Caos azzurro: Maldini e Leonardo sbattono la porta, risalgono Conte e Mancini
Una giornata di incontri, telefonate, riflessioni, ricuciture. E poi il colpo di scena finale: la porta sbattuta da Paolo Maldini e Leonardo, che lasciano il loro incarico Figc di «rifondatori» del calcio italiano. Era cominciata con la ritirata di Andrea Pirlo, proseguita con le voci di addio del duo di ex milanisti alla guida del Club Italia, poi aveva virato verso un’ipotesi di compromesso – Thiago Motta ct – e infine l’epilogo: l’addio dei due dirigenti, comunicato con una telefonata arrivata a Malagò, forse maliziosamente, mentre era in corso la riunione con le componenti Figc alla vigilia del consiglio federale.

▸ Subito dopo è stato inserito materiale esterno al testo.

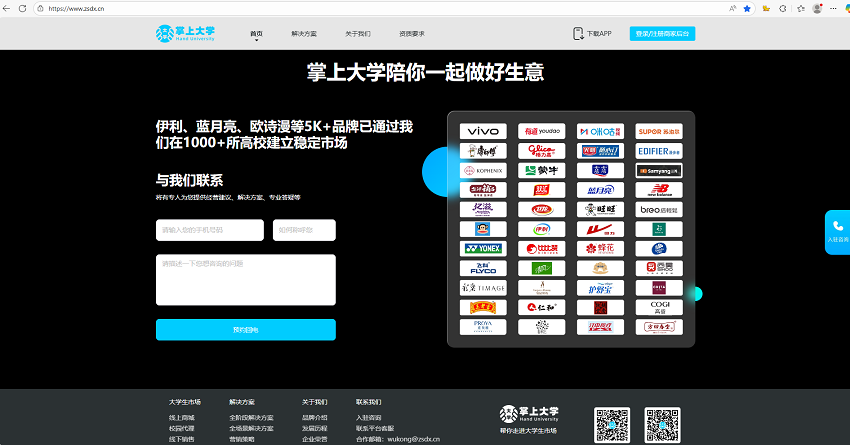Open the 解决方案 navigation menu

click(303, 34)
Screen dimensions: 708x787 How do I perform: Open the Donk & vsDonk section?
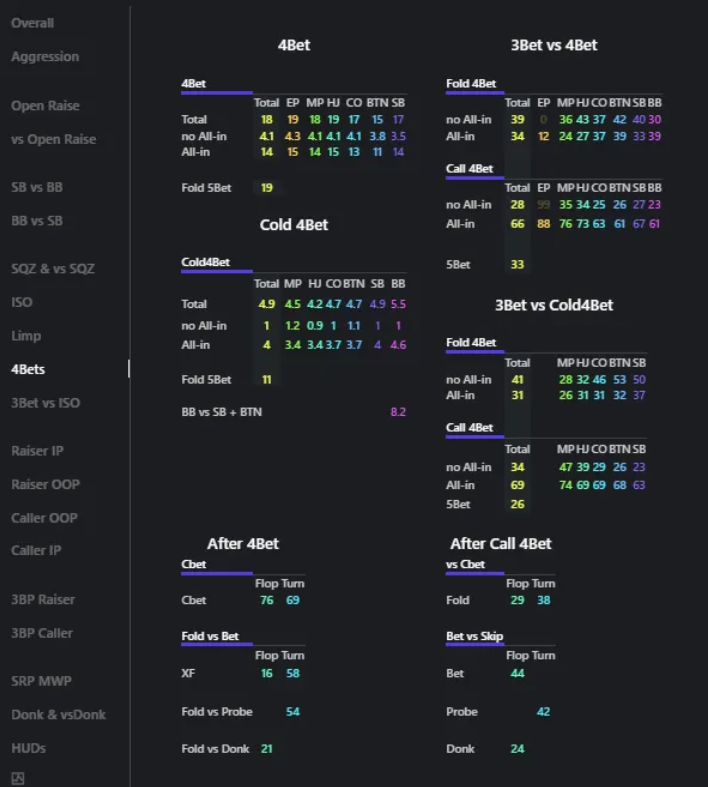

Ora, come in un gioco dell’oca, si torna alla casella di partenza. L’ipotesi è Chiellini direttore tecnico, per il ct risalgono i nomi di Roberto Mancini, favorito – ma fonti della Lega ribadiscono che il nome non piace ai club di A -, o di Antonio Conte. E il tempo stringe «Domani ci saranno novità», era stato l’ultimo appuntamento dato da Giovanni Malagò, prima dell’addio choc. Il presidente Figc ha passato la giornata tra una visita al direttivo dei Dilettanti, i contatti per concludere il puzzle azzurro, la riunione con Leghe e sindacati del calcio, e un botta e risposta col ministro Abodi. «Ho appreso ieri sera di non essere più candidato alla panchina azzurra», l’annuncio via social di Pirlo, che non ha nascosto l’amarezza» per esser stato trascinato in una polemica politica, con veleni che nascevano da concorrenti o persone vicine ai suoi concorrenti.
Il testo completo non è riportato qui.